A new Annuity.org survey examined which financial habits Americans were most interested in starting before 2022 comes to a close.

The Annuity.org survey asked 300 participants, “What’s the one personal finance habit you want to start by the end of 2022?” Respondents could choose from four common financial priorities: opening an investment account, starting an emergency fund, creating a monthly budget or becoming debt-free.

Survey Results

The most popular answer, chosen by 29% of surveyed respondents, was becoming debt-free. With household debt increasing to over $16 trillion in the second quarter of 2022, it’s clear to see why so many Americans are prioritizing debt relief.

The second most popular financial habit respondents hoped to accomplish before the year is over was starting an emergency fund, which was chosen by 21% of participants, while 13% of respondents selected creating a monthly budget as their top choice. Both habits are cornerstones of financial wellness, as they help you understand where your money is going and save up for unexpected expenses.
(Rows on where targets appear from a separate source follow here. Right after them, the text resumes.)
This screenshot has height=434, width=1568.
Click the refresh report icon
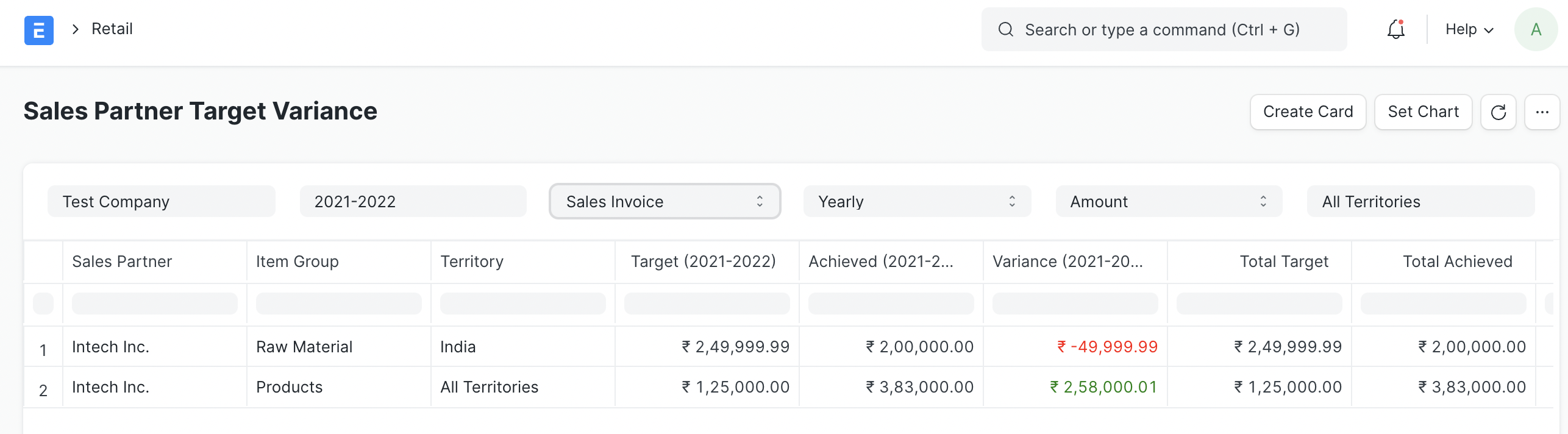pyautogui.click(x=1498, y=112)
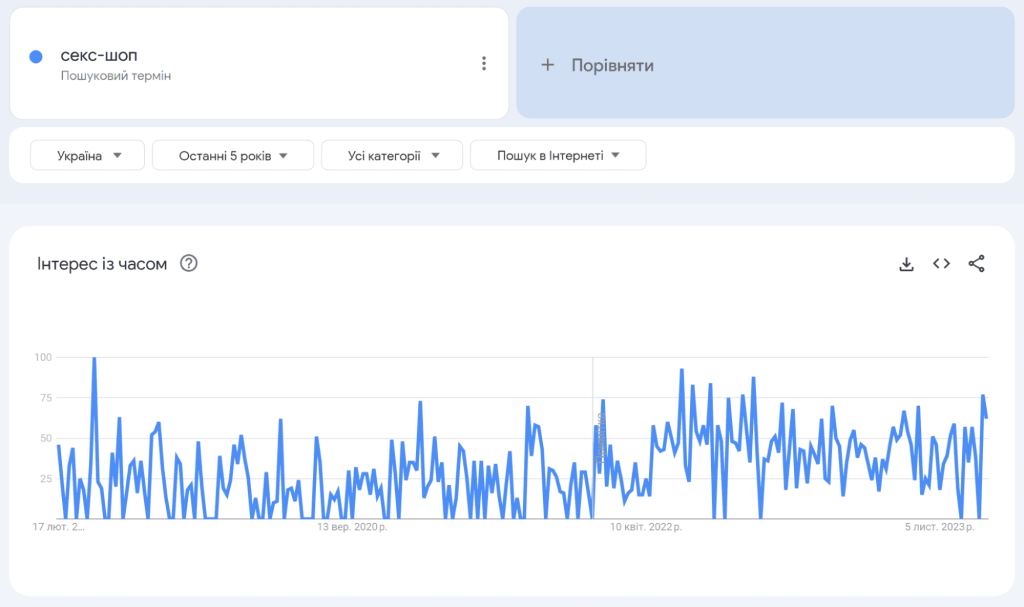Viewport: 1024px width, 607px height.
Task: Click the 13 вер. 2020 р. axis label
Action: (x=352, y=527)
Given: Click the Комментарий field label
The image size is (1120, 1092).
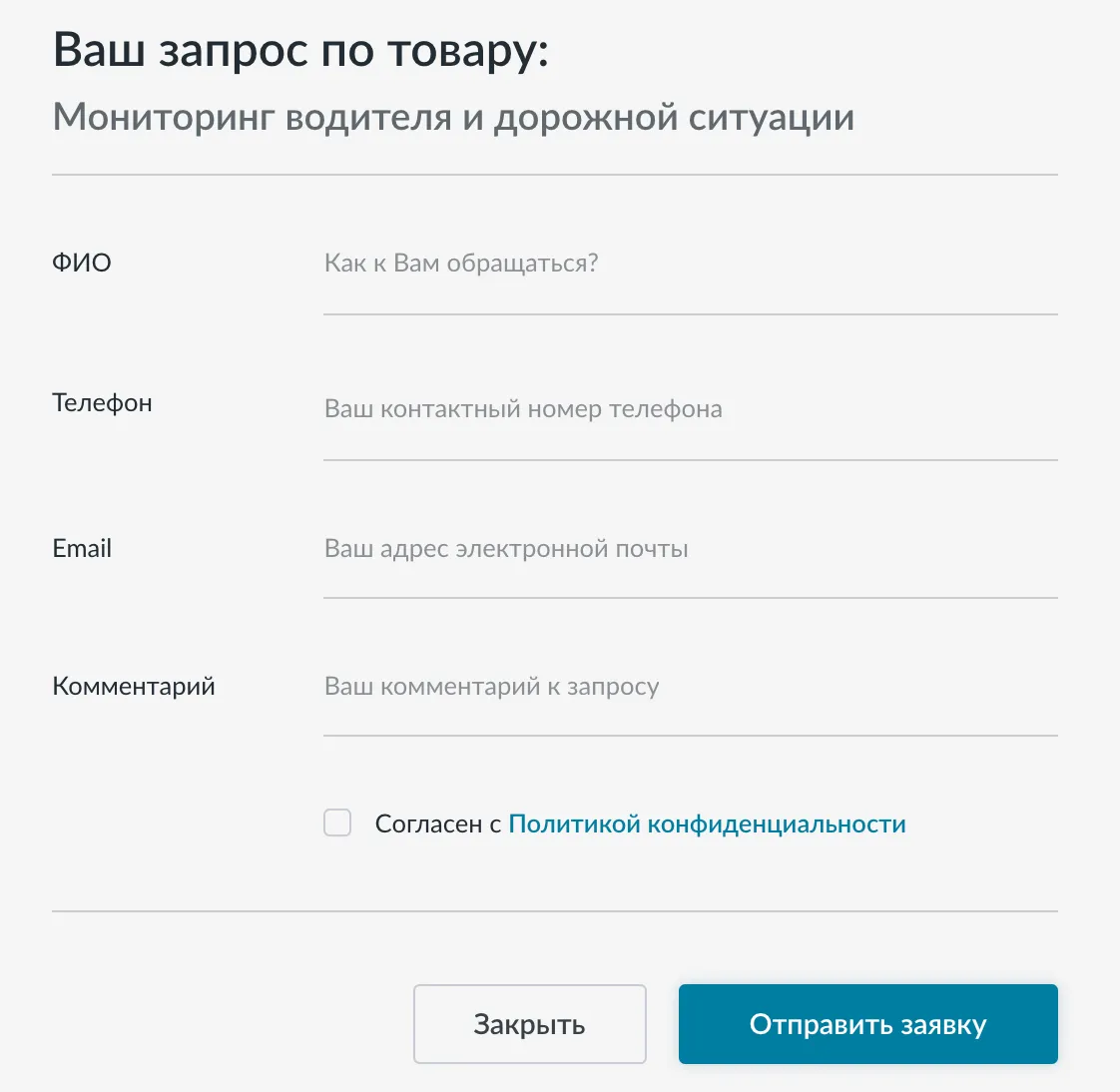Looking at the screenshot, I should pos(134,687).
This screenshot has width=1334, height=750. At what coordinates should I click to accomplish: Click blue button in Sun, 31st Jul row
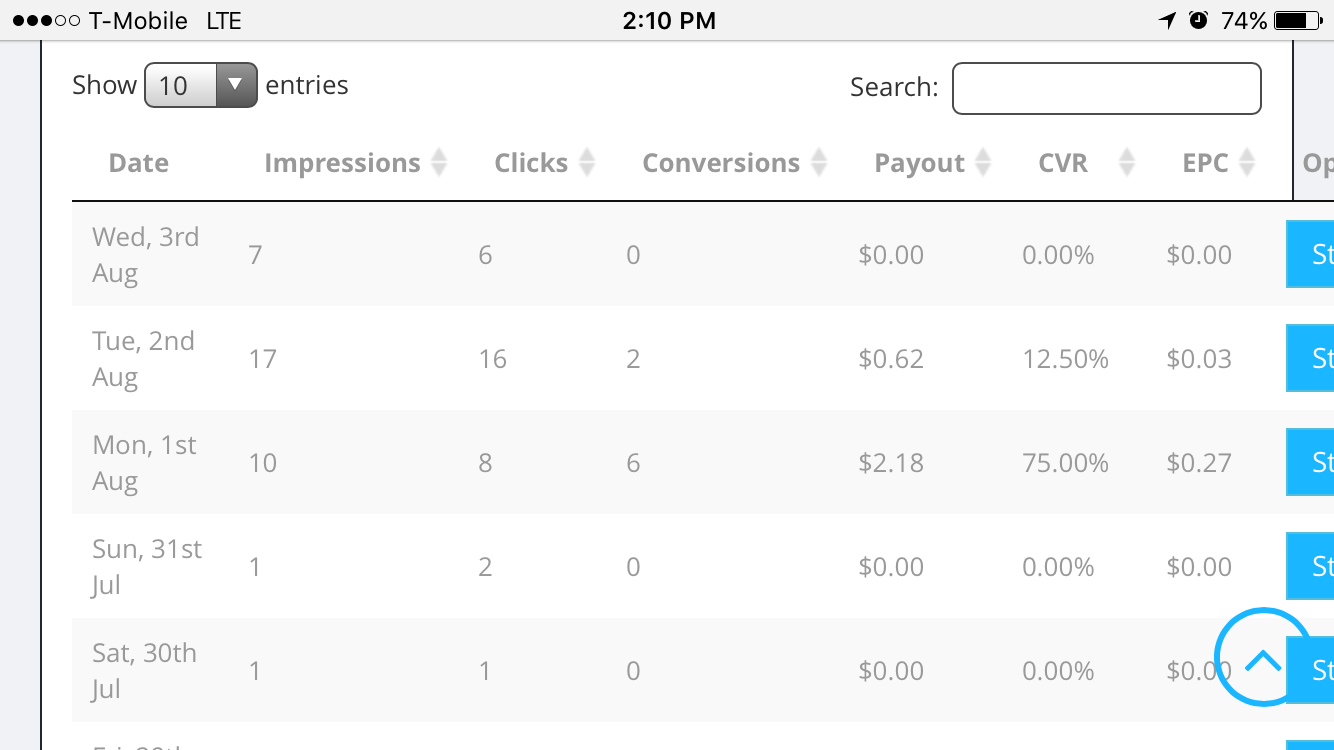click(1310, 566)
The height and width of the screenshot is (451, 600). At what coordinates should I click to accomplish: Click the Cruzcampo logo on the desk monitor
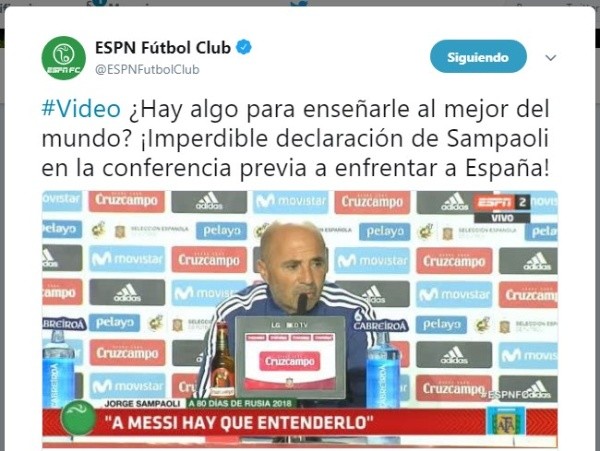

Another 10% of survey participants said they wanted to open an investment account in 2022. Investing can help safeguard your financial future by growing your wealth faster than inflation increases. The earlier you invest, the more time your investment will have to grow.

Finally, 27% of respondents showed they had another financial habit in mind or that they weren’t sure what to choose.

Developing Habits of Financially Successful People

When you’re ready to begin your debt relief journey, start by figuring out where you stand.

“The first step I would recommend you take if you’re trying to get out of debt is really assessing the situation,” said Gerri Detweiler, a credit and debt relief expert and educator who spoke to Annuity.org. “Over the years, I’ve talked to many people and they really don’t know for sure how much they owe or what they’re paying in terms of interest rates or total monthly payments.”

But prioritizing debt relief is just one of many ways to promote your personal financial wellness before 2023. There are other simple habits to adopt that can help set you on the path towards financial stability.

Experts at Johns Hopkins University recommend setting and sticking to financial goals as the first step in creating a personal finance plan. Goals can be large, like buying a house, or smaller, like saving up for a new phone or a vacation. Choosing goals that are important to you will help motivate you to manage your money more wisely.

There are other habits you can try to help you be more mindful of your spending. For example, making a list before you go to the grocery store can help to avoid spending too much on things you don’t need.

When creating a budget, set aside money for needs and for wants and think about how your regular expenses fall into those categories. You can follow the 50/30/20 rule for budgeting, which allocates 50% of your monthly income to needs and 30% of your income towards wants.

Under this method, the remaining 20% is allocated towards savings, whether that’s putting money into a high-yield savings account or investing it in a retirement account.

Setting aside a portion of each paycheck towards savings is a wise financial habit to adopt. Experts advise putting that money away as soon as it hits your account before it tempts you to spend it instead.

Please seek the advice of a qualified professional before making financial decisions.